• [DIRECTIONS]: Below are the records; repeat them in full, exactly.

══ DATASET EXCERPTS ══

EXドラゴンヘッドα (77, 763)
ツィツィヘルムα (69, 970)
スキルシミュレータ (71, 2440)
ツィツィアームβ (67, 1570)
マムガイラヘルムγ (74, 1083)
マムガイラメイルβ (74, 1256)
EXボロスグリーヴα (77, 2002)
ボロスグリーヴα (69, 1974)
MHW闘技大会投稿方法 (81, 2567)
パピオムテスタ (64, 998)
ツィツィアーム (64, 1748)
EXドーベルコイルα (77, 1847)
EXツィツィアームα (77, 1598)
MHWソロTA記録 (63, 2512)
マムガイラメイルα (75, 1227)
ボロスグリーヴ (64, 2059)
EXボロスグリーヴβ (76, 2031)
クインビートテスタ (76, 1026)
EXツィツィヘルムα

═══

• [OUTPUT]:
EXドラゴンヘッドα (77, 763)
ツィツィヘルムα (69, 970)
スキルシミュレータ (71, 2440)
ツィツィアームβ (67, 1570)
マムガイラヘルムγ (74, 1083)
マムガイラメイルβ (74, 1256)
EXボロスグリーヴα (77, 2002)
ボロスグリーヴα (69, 1974)
MHW闘技大会投稿方法 (81, 2567)
パピオムテスタ (64, 998)
ツィツィアーム (64, 1748)
EXドーベルコイルα (77, 1847)
EXツィツィアームα (77, 1598)
MHWソロTA記録 (63, 2512)
マムガイラメイルα (75, 1227)
ボロスグリーヴ (64, 2059)
EXボロスグリーヴβ (76, 2031)
クインビートテスタ (76, 1026)
EXツィツィヘルムα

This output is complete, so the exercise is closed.